Issues and Solutions

Making Bidding and
Winning Bid Logistics Easy

THE MARKET (Problems)

When a "Bid" is in play...


Phantom/shill bidding, bidders who can't afford their wins, auction houses and contract holders facing various difficulties in pre-qualifying or pre-screening anonymous as well as known participants.


Then, there are issues with rigging and steering contracts which are out for bids.


Bid Rigging as an Auctioneer, Seller or Official

  • Phantom Bids are false bids taken by an auctioneer to trick a legitimate bidder into bidding more than they would have bid otherwise. The auctioneer hires confederates to call out the phantom bids. If the phantom bid is the winner, either the lot is hidden and comes back around for a second auction, or the second-highest legitimate bidder is informed that the first bidder was unable to make payment.
  • Buy-Back is the strategy whereby the auctioneer or seller bids on a lot and buys it back to protect it from being sold to the highest bidder for an insufficient price. This is fraud if the auction is advertised as an "absolute auction", meaning there are no reserve bids.
  • In the real estate industry, phantom auctions may occur when the bank will 'tentatively' auction a foreclosed home, and give bidders an option to give "preliminary bids" for homes that are not yet authorized for auction. If the reserve bids are not met, the home will be updated as "never was available for auction" even though bids were received. Some houses will be auctioned at fire-sale prices and the auctions will be closed before the auction was formally announced. Investors rush to get in their preliminary bids before the house is technically up for auction. Bidders fear losing options so it results in more bids, and naturally, higher prices. If bidders fail to reach the target bids, then the item was never available for auction. Banks do this because if they unloaded all their toxic assets at once, the housing market would collapse, so foreclosed homes are dribbled out with phantom auctions.

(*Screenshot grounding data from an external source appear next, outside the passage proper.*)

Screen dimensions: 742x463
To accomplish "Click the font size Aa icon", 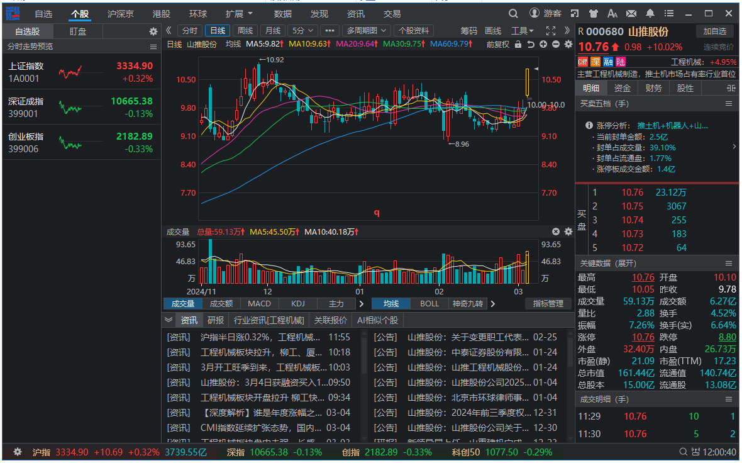I will (612, 13).
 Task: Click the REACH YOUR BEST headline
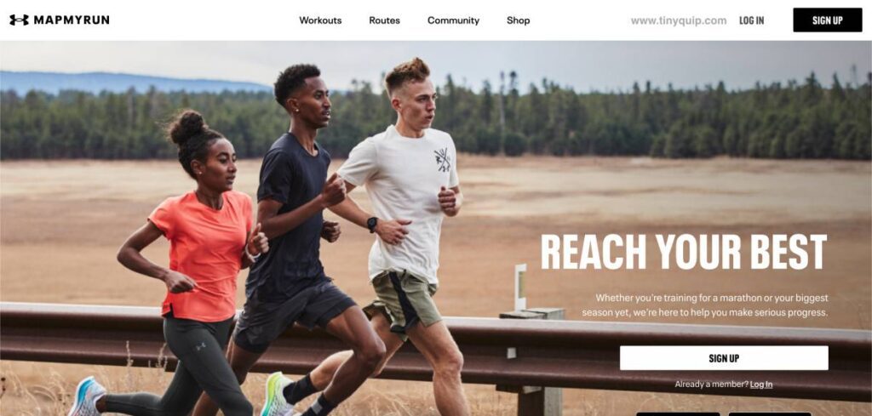[x=684, y=252]
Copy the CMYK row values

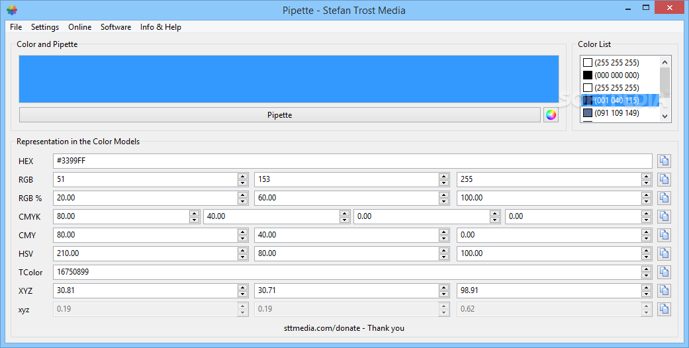664,216
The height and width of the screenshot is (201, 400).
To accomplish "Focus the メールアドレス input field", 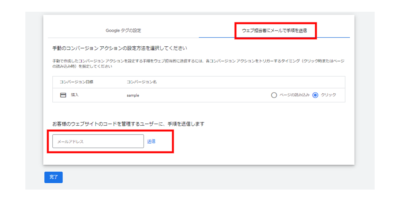I will [98, 141].

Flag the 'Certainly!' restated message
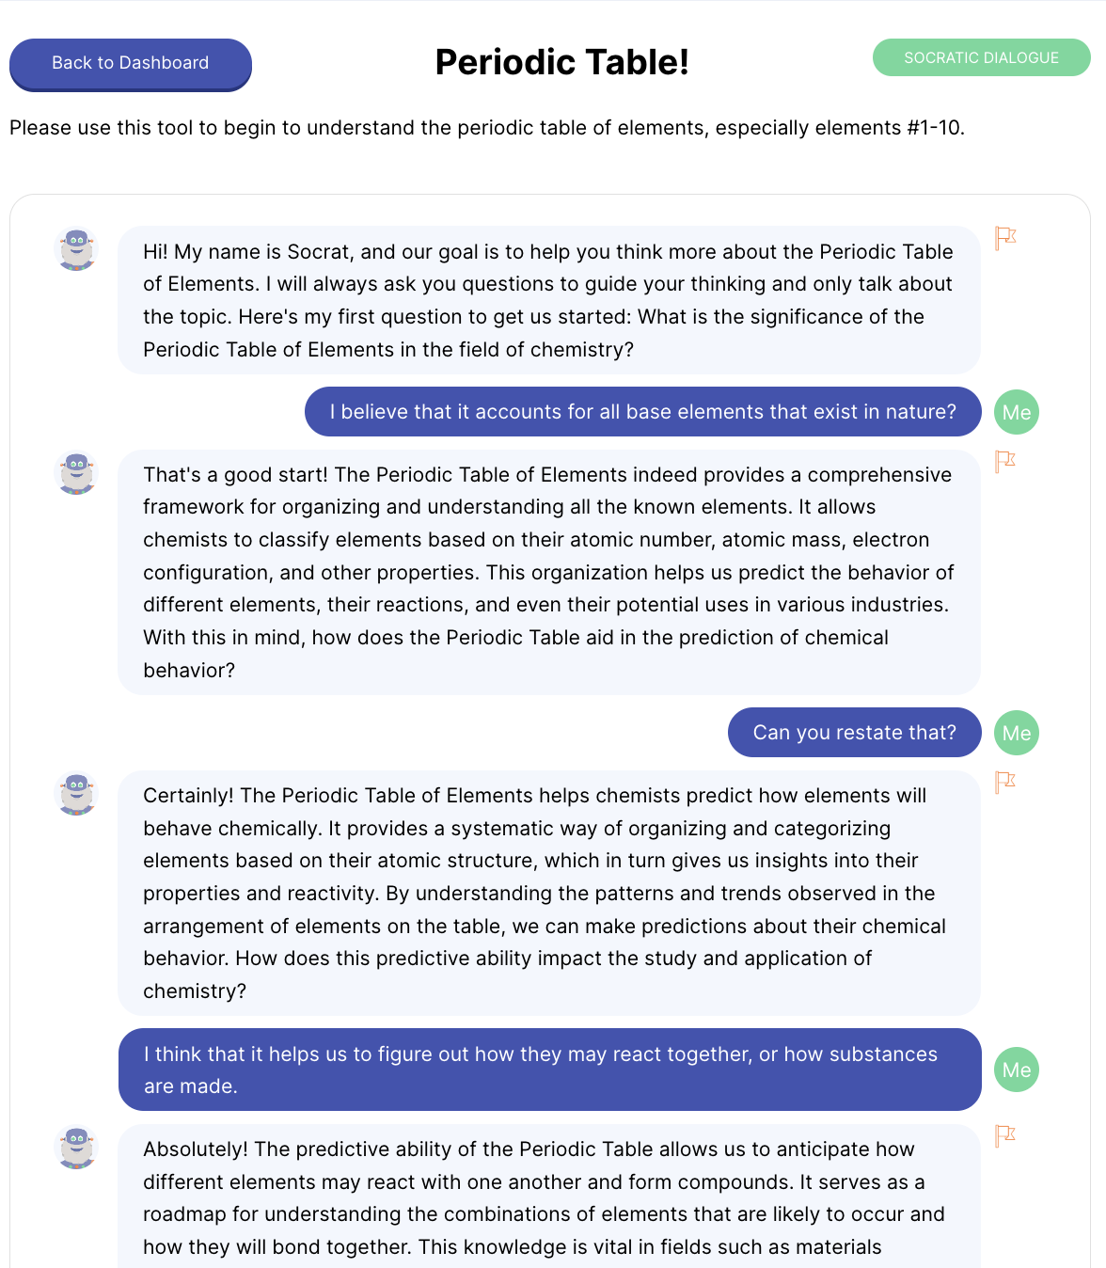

These forms of bid rigging are not mutually exclusive of one another, and two or more of these practices could occur at the same time.


For example:


One member of the bidding ring is designated to win a particular contract, that bidder's conspirators could avoid winning either by:


  • not bidding ("bid suppression")
  • submitting a high bid ("cover bidding").

Bid Rigging as Acts of Corruption


  • Change order abuse occurs when a contractor colludes with project officials, wins a low bid, then asks to change the contract afterwards. This is approved by officials, resulting in a much higher bid being retroactively approved.
  • Bidder Exclusion allows project officials to essentially choose their bid. There are multiple methods to achieve this end including:
  • Instituting unreasonable qualification parameters, excluding non-preferred firms, or effectuating the same by shortening the time of acceptance periods for new bids following a request.
  • Advertising projects to select bidders or bidding markets, thereby reducing publicity of bid procurement.
  • Bundling of contracts to exclude bidders.
  • Coercion and intimidation can also be used or simply rejection of individual bids over trivial matters.
  • Purchase splitting to reduce the minimum bid amount. This functions as contracts are split up to reduce the actual procurement amount and keep it under a threshold value. This reduces competitive bidding and enables less oversight at the project level as bid prices drop and kickbacks can be allotted.
  • Leaking of bid information, which requires a relationship of some degree between the project and a bidder as the bidder is handed information to gain an unfair advantage.
  • Bid Manipulation is another method for officials to choose the bidder of their choice but occurs after receipt of bids. The methods for this would include either changing bid parameters, evaluation processes, or other activity to effectively select the bidder of choice.
  • Rigged Specifications allow more bidder exclusion by officials by either tailoring requests to individual bidders or creating a vague criterion to reasonably choose a preferred bidder.
  • Unbalanced bidding involves high bid prices for commencing phases of development and low prices for later stages. This effectively increases the flow of funds for the bidding firm. This occurs when bidders cite high prices for items, intending to raise the number of units and purchase them at a competitive rate while simultaneously skimming profits from the artificially high bid price. Additionally, bidders may give low quotes for non-necessary items (knowledge gained through collusion or experience) to disadvantage other firms as their bid amount is more competitive. This also serves to increase the cost of entry for new firms.
  • Unjustified Sole Source Awards are bids chosen on criterion unrelated to their competitiveness. This can be performed either blatantly, by falsifying bids, or by price splitting.

Economic Costs

Many of the issues presented by bid rigging are the result of cartel

involvement. Inefficient firms are not pushed out as they would in a competitive market, and firms experience more profit despite an inefficient allocation of resources.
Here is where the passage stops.